Pulpits of the Past
"For where two or three are gathered in my name, there am I in the midst of them." Matthew 18:20
Like so many immigrants in the late ninteenth and early twentieth century, the Lutherans who came to Canada's West- from Eastern Canada, Europe, and the United States- brought with them their hopes and dreams for a new life; their willingness to work and to sacrifice; their fath. Finding themselves largely isolated by vast spaces and a harsh environment, they nonetheless come together to worship, to pray, to marry, to baptize their children, to bury their dead. In hundreds of places across the province, Lutherans from many different traditions- Augustana Synod, General Council, Icelandic Evangelical, Lutheran Brethren, Lutheran Free, Missouri Synod, Norwegian Synod, Ohio Synod, United Norwegian- organized themselves, raised money, called pastors, built churches and parsonages.

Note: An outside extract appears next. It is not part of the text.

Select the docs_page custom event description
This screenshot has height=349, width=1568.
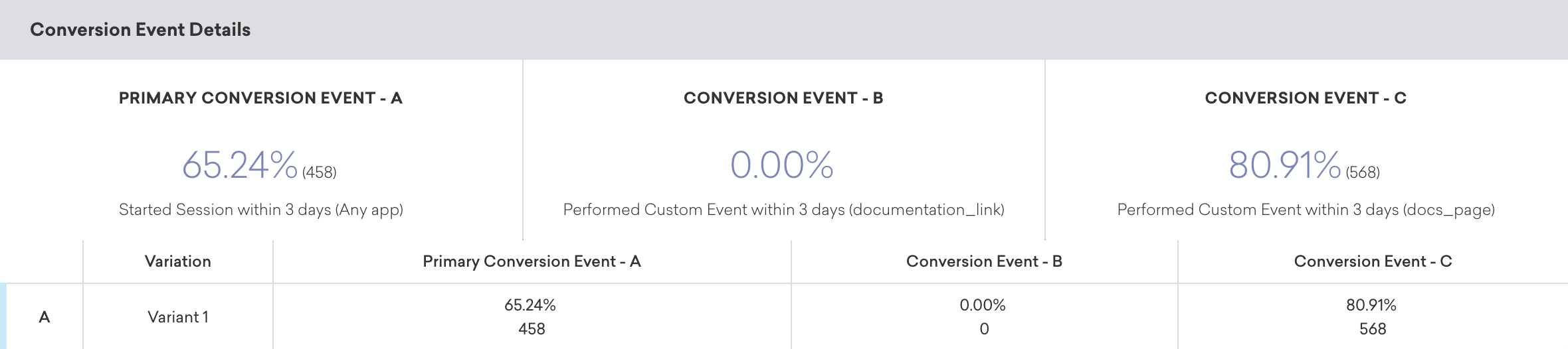coord(1306,210)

More than 700 communities of Lutherans which at the time existed in Saskatchewan eventually disbanded over the course of the last century or so. Pulpits of the Past provides a record of the life of those churches, the charter members and early leaders, and the pastors who served them.
ISBN 0-9735234-0-9 - 296 pages - 2004
$30/book + postage
Review by Keith Foster:
In Pulpits of the Past, Lois Knudson Munholland shares the joys, sorrows, and hardships of everyday church life in rural Saskatchewan. She covers the full spectrum of births, baptisms, weddings, social events, and deaths as told through the histories of the province’s Lutheran churches that no longer exist.
Compiling and documenting the material for this book was a massive undertaking for Knudson Munholland, one that almost became a lifelong project. She notes that, for most of their young lives, her children couldn’t even remember a time when she wasn’t working on this book.
All the former churches cited in Pulpits of the Past are located in what is now the province of Saskatchewan. Not only have these churches closed, some of the communities are now ghost towns. Garden Valley Lutheran Church at Instow is just one of many examples.
Sometimes services were held in homes until a church could be constructed. Services at Attica were conducted in the school, but only about twice a month. Two pastors had to come from a nearby community, and neither of them had a car. Knudson Munholland doesn’t say how they got there.
Pulpits of the Past shows how, out of necessity, church members found homegrown solutions to their problems. One carpenter in Estevan was called upon to build a church of old lumber and cardboard boxes. The congregation finished the walls with gunny sacks, using the “burlap wall” method they’d learned in Norway, then painting over them.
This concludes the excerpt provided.